** What the exercise asks **
Please list each line of the listing below that contains the string "pointer". Treat uppercase and lowercase as different.

** Data entries **
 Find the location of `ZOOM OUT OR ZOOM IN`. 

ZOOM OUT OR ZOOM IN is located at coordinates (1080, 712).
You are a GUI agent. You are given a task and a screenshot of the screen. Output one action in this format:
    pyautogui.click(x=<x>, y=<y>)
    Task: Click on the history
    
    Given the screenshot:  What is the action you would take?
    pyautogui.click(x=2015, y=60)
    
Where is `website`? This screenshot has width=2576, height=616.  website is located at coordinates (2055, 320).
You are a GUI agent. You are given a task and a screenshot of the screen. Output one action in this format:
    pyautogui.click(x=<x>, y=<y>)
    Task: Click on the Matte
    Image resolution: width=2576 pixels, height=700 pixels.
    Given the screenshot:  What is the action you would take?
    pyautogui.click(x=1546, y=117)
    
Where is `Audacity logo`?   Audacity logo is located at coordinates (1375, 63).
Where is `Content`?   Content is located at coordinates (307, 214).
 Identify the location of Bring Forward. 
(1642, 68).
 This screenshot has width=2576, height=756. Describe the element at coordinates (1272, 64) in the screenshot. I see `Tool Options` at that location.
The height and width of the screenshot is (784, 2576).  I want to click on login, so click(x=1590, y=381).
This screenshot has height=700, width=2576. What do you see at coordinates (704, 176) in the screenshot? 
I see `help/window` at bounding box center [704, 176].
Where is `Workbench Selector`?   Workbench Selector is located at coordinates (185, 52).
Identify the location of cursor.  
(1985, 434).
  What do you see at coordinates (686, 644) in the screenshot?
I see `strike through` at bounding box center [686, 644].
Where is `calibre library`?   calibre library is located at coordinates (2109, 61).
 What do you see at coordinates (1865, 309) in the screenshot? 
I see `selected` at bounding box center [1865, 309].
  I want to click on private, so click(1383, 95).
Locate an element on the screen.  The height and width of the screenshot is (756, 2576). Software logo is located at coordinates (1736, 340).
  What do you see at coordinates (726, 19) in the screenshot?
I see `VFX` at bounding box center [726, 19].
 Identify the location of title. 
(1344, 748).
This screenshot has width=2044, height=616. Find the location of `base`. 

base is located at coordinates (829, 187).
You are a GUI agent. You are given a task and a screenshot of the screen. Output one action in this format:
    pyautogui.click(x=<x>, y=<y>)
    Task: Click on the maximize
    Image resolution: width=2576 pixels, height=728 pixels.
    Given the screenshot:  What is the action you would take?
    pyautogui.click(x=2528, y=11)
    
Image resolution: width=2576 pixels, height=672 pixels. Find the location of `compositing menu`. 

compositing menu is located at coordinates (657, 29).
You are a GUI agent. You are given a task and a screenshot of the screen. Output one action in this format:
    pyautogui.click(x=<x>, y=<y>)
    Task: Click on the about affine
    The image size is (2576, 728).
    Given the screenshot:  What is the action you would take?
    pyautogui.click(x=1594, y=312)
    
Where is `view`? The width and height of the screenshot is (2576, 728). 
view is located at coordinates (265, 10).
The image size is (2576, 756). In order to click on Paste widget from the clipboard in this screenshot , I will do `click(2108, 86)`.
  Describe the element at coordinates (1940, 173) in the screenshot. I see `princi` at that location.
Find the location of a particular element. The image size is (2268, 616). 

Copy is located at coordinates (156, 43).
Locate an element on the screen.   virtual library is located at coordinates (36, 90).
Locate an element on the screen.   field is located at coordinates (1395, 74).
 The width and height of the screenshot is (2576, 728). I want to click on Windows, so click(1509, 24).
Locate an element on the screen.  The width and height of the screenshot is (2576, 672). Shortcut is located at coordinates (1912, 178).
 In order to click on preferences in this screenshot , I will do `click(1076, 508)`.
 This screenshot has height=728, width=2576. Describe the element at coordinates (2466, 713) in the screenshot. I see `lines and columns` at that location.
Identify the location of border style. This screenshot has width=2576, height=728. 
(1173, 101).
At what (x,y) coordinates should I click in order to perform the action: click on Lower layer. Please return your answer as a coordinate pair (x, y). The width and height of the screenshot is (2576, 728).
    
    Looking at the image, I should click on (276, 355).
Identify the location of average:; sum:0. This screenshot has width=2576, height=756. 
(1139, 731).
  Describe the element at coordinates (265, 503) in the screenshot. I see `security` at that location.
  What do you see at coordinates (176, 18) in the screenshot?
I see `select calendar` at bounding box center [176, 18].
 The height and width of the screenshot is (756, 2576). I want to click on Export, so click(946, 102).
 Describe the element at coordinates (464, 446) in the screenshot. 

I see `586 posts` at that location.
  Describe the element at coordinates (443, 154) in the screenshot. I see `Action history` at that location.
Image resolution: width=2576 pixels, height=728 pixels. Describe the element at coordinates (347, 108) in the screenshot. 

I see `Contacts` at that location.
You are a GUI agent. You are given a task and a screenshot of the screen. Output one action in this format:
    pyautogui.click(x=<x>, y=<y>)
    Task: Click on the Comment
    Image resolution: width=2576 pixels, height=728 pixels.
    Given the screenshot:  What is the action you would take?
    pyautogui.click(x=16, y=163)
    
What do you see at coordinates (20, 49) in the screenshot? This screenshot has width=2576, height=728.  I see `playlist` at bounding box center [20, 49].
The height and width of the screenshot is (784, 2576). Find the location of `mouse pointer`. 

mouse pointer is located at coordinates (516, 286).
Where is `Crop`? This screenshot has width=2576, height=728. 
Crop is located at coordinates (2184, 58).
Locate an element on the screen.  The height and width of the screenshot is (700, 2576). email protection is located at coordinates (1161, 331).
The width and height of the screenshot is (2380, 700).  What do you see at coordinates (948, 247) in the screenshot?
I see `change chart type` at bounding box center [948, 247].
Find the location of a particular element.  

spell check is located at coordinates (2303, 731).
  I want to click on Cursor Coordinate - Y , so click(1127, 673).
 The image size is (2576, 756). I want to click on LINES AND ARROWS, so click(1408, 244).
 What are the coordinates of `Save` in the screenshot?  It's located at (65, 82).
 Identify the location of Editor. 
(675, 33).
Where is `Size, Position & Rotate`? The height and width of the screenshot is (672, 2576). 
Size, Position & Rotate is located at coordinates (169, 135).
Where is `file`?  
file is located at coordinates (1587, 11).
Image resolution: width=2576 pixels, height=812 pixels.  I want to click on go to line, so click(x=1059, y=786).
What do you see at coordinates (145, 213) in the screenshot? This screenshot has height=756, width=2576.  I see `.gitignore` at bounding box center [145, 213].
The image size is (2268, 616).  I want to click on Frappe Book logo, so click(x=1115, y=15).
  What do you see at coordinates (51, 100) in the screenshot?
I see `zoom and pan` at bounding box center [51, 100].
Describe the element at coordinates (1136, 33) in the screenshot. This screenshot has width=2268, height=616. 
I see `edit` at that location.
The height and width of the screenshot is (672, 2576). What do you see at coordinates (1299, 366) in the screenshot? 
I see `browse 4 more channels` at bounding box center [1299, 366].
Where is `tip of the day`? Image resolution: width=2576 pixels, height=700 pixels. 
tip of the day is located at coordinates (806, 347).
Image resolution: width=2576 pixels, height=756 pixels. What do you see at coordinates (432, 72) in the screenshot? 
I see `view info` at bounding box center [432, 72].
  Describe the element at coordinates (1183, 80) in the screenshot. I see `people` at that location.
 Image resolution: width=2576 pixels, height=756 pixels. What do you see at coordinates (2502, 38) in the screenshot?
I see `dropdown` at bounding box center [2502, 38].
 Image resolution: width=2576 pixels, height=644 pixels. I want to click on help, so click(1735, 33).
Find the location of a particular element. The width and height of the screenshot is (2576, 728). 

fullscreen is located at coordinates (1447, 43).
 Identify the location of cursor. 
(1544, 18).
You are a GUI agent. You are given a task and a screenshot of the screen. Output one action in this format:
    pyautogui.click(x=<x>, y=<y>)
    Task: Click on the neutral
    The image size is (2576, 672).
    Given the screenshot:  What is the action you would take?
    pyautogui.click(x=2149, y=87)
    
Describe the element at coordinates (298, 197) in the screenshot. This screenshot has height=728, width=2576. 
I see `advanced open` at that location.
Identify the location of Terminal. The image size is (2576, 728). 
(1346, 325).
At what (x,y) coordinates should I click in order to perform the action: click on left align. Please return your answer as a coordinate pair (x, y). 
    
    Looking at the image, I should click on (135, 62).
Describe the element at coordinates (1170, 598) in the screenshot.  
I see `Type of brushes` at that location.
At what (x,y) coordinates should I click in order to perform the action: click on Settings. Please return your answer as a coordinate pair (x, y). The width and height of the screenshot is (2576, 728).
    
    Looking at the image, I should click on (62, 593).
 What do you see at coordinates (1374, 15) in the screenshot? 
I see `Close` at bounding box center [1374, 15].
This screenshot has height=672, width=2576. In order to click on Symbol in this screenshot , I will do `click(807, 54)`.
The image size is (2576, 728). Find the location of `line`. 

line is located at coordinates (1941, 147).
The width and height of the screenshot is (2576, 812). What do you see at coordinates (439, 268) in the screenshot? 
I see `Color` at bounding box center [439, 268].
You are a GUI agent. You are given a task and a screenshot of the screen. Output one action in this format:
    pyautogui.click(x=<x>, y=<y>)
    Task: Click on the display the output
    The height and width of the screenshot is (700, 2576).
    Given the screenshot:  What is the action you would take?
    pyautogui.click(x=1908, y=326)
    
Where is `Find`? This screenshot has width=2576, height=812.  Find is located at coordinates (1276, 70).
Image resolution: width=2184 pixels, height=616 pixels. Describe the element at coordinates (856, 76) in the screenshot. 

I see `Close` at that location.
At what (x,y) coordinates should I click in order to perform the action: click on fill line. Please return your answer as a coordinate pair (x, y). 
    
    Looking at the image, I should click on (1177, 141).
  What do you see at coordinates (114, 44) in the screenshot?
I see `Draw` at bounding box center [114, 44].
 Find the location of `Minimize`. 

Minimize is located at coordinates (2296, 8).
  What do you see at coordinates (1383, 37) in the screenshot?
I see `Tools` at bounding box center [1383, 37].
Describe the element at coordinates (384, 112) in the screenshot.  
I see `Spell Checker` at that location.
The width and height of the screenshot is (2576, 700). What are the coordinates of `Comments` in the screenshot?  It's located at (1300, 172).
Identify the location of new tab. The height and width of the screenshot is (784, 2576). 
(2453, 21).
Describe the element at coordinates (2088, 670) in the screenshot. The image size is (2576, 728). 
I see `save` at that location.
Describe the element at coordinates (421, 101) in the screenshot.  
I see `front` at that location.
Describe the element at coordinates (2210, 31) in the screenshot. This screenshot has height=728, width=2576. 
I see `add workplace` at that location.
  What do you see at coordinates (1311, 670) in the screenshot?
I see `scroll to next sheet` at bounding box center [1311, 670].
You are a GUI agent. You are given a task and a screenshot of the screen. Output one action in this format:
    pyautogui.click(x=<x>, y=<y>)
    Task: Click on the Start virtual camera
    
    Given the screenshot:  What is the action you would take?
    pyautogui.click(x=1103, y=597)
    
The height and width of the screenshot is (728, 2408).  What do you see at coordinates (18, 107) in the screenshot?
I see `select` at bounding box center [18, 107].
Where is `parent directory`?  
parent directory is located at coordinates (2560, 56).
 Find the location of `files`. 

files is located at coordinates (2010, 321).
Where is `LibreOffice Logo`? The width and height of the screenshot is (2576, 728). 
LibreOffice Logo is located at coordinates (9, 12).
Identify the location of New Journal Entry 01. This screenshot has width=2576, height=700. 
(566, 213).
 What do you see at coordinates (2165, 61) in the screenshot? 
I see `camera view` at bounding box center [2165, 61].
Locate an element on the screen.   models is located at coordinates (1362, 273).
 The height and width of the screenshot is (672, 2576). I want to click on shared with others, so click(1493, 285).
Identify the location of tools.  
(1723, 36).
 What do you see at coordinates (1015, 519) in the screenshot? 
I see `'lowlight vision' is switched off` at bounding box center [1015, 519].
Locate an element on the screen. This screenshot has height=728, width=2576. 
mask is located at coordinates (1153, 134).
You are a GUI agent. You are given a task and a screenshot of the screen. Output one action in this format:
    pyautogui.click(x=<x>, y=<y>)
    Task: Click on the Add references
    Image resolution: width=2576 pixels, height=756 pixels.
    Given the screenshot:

** Solution for this task **
The height and width of the screenshot is (784, 2576). Find the location of `mouse pointer`. 
mouse pointer is located at coordinates (516, 286).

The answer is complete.